Instructions -
a) Reproduce the note on new accounting pronouncements, starting at "5. NEW ACCOUNTING" and ending at "financial position.", with "statements" replaced by "pronouncements".
b) Identify every SFAS statement number cited in the note on new accounting pronouncements.

5. NEW ACCOUNTING PRONOUNCEMENTS
In July 2001, the Financial Accounting Standards Board ("FASB") issued
Statement of Financial Accounting Standards ("SFAS") No. 143, "Accounting
for Asset Retirement Obligations" and in August 2001, issued No. 144,
"Accounting for the Impairment or Disposal of Long-Lived Assets." SFAS
No. 143 establishes accounting standards for the recognition and
measurement of an asset retirement obligation. SFAS No. 144 addresses
financial accounting and reporting for the impairment or disposal of
long-lived assets, superseding SFAS No. 121. SFAS No. 143 and SFAS
No. 144 were effective for the Company on July 1, 2002. The statements
did not have an impact on the Company's results of operations or
financial position.

Items -
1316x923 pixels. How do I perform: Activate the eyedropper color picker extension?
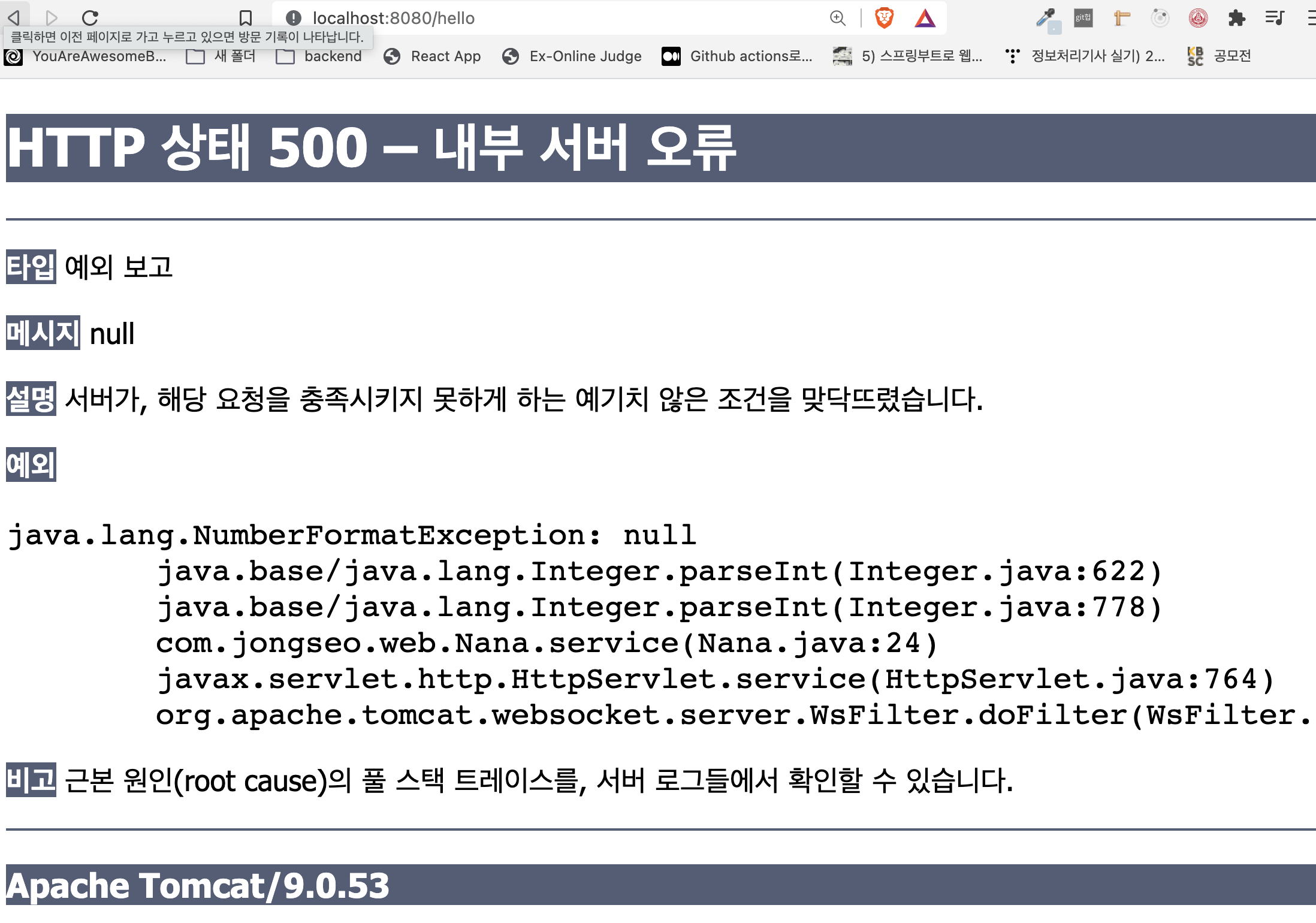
* * *
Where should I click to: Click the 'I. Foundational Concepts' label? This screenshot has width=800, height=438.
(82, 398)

Solution list -
a)
5. NEW ACCOUNTING PRONOUNCEMENTS
In July 2001, the Financial Accounting Standards Board ("FASB") issued
Statement of Financial Accounting Standards ("SFAS") No. 143, "Accounting
for Asset Retirement Obligations" and in August 2001, issued No. 144,
"Accounting for the Impairment or Disposal of Long-Lived Assets." SFAS
No. 143 establishes accounting standards for the recognition and
measurement of an asset retirement obligation. SFAS No. 144 addresses
financial accounting and reporting for the impairment or disposal of
long-lived assets, superseding SFAS No. 121. SFAS No. 143 and SFAS
No. 144 were effective for the Company on July 1, 2002. The pronouncements
did not have an impact on the Company's results of operations or
financial position.

b) SFAS No. 143, SFAS No. 144, SFAS No. 121